A non-compete agreement made with an employee after July 1, 2023 is unenforceable. A non-compete clause in a contract, while void and unenforceable, does not render the whole contract null and void.[3]

Any covenant not to compete contained in a contract or agreement is void and unenforceable.[2]

Independent Contractors

Independent contractors, defined as individuals whose compensation is not reported to the IRS on a W-2, are likewise ineligible to enter into non-compete agreements. Independent contractors, per Minnesota statute, can include corporations, limited liability corporations, partnerships, or other corporate entities formed for the purpose of getting paid under a contract.[4]

Attorneys

While attorneys can be considered either employees or independent contractors, there is a specific law restricting them from entering into an agreement limiting their right to practice upon the conclusion of a job or agreement.

A lawyer shall not participate in offering or making: (a) a partnership, shareholder, operating, employment, or other similar type of agreement that restricts the right of a lawyer to practice after termination of the relationship, except an agreement concerning benefits upon retirement; or (b) an agreement in which a restriction on the lawyer’s right to practice is part of the settlement of a client controversy.[5]

Sale of Business

A non-compete is enforceable if the seller and buyer of a business agree to its terms as part of a sale. The buyer, seller, and any partners or shareholders can agree that, for a limited time and within a limited area, the seller won’t engage in similar activities as the business being sold.
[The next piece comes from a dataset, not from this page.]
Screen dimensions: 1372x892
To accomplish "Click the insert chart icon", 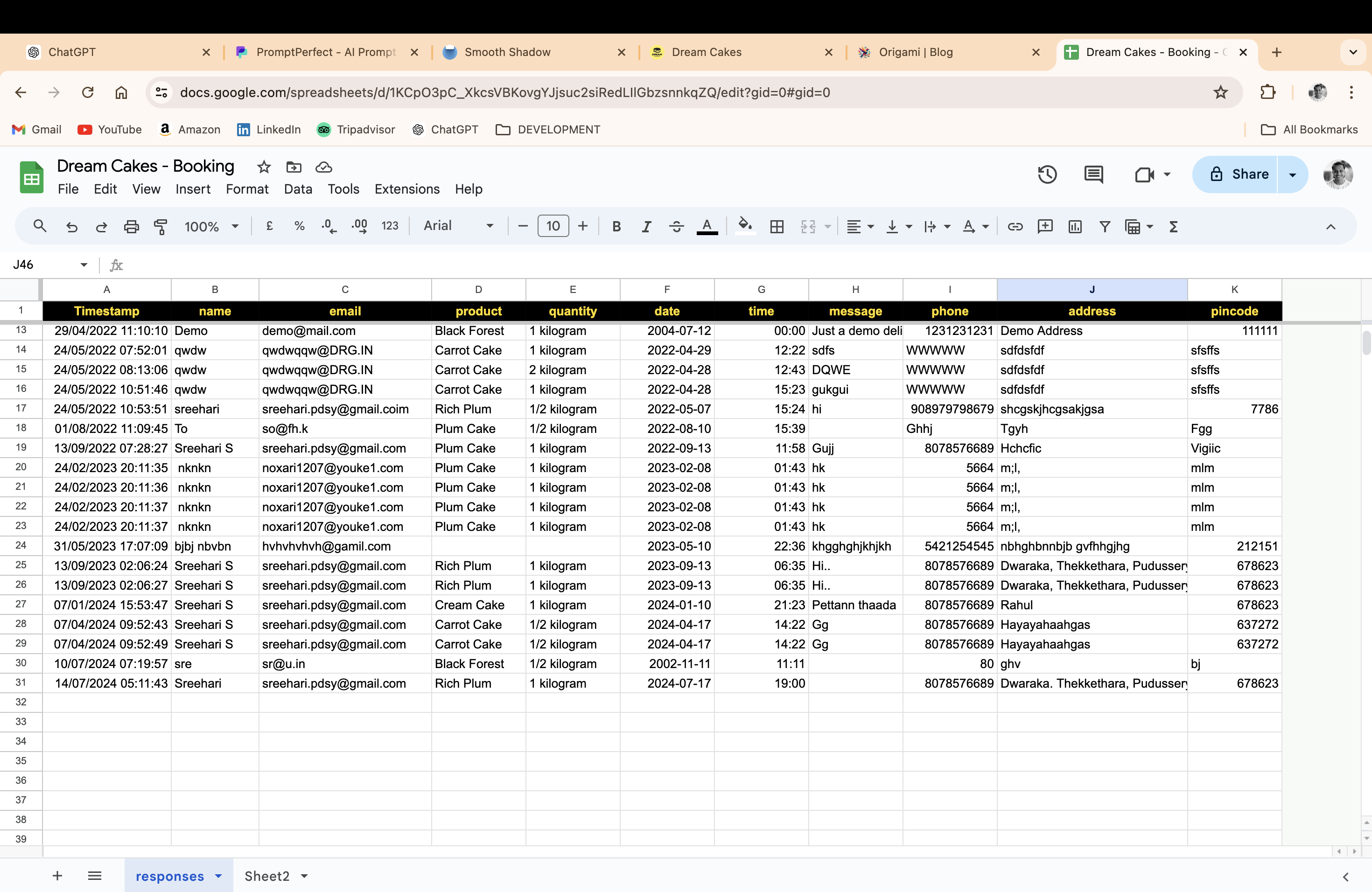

[A] covenant not to compete is valid and enforceable if the covenant not to compete is agreed upon during the sale of a business. The person selling the business and the partners, members, or shareholders, and the buyer of the business may agree on a temporary and geographically restricted covenant not to compete that will prohibit the seller of the business from carrying on a similar business within a reasonable geographic area and for a reasonable length of time.[6]
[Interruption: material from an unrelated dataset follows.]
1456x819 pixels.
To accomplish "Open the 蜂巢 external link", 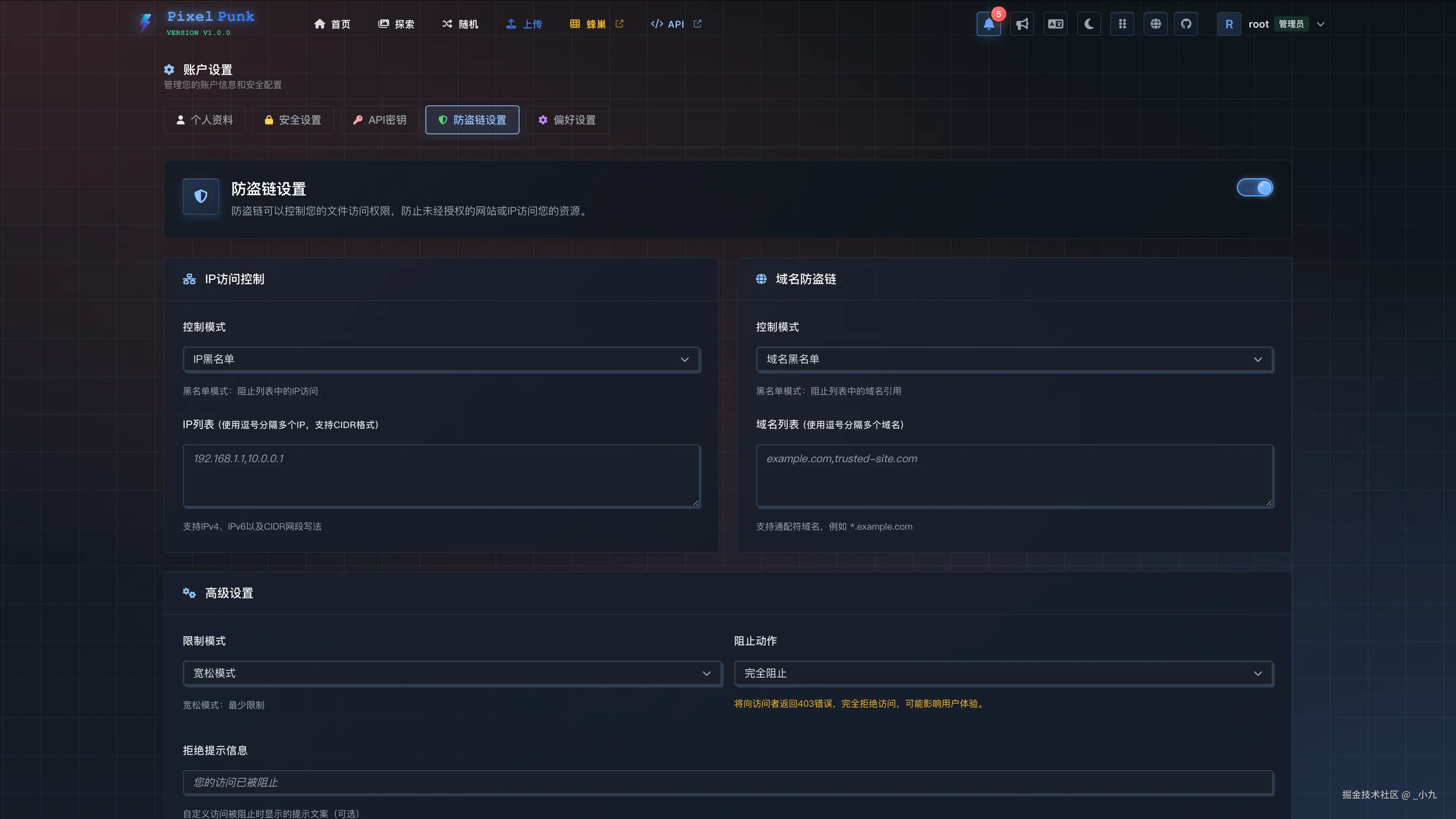I will point(596,24).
Dissolution of Partnership

A non-compete is enforceable if business partners, members, or shareholders agree, in anticipation of the dissolution of a partnership, company, or corporation, not to start a similar business in the same area where the business operated for a specified period of time.
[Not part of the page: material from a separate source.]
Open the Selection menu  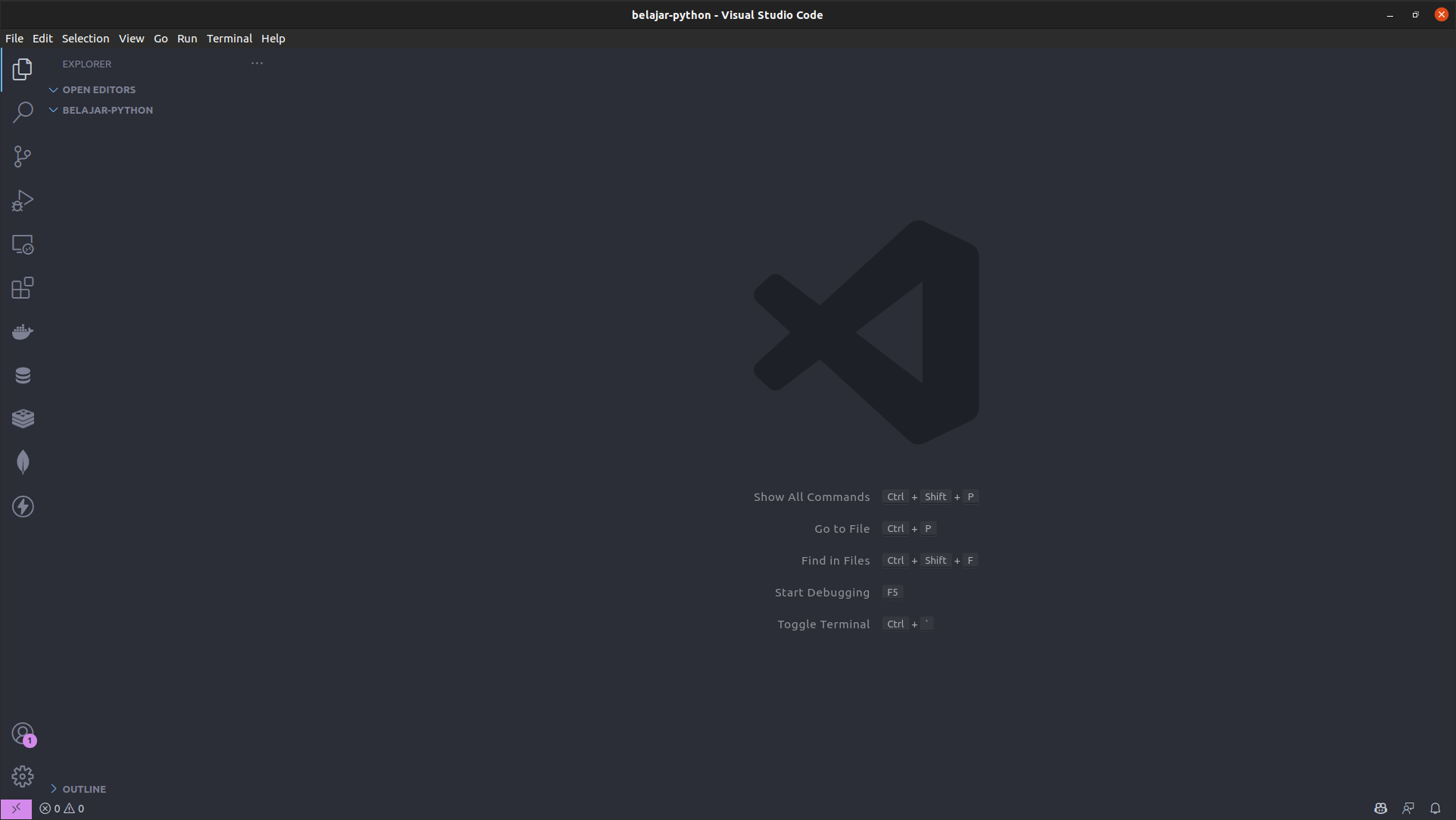pos(85,39)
A covenant not to compete is valid and enforceable if the covenant not to compete is agreed upon in anticipation of the dissolution of a business. The partners, members, or shareholders, upon or in anticipation of a dissolution of a partnership, limited liability company, or corporation may agree that all or any number of the parties will not carry on a similar business within a reasonable geographic area where the business has been transacted.[7]

Penalties

If an employer attempts to enforce a non-compete agreement against an employee and the employee takes the employer to court, the court is within its rights to make the employer cover the employee’s attorney fees.[8]

Reasonable Limits

Minnesota courts evaluate the reasonableness of a non-compete agreement on a case-by-case basis. There is no maximum term for a non-compete entered into within the context of the sale or dissolution of a business, but courts generally aim to enforce agreements that protect buyers without imposing undue hardship on sellers. Durations of one to two years are commonly considered reasonable, but courts have also upheld agreements that limited a seller’s right to compete for 10 years.[9]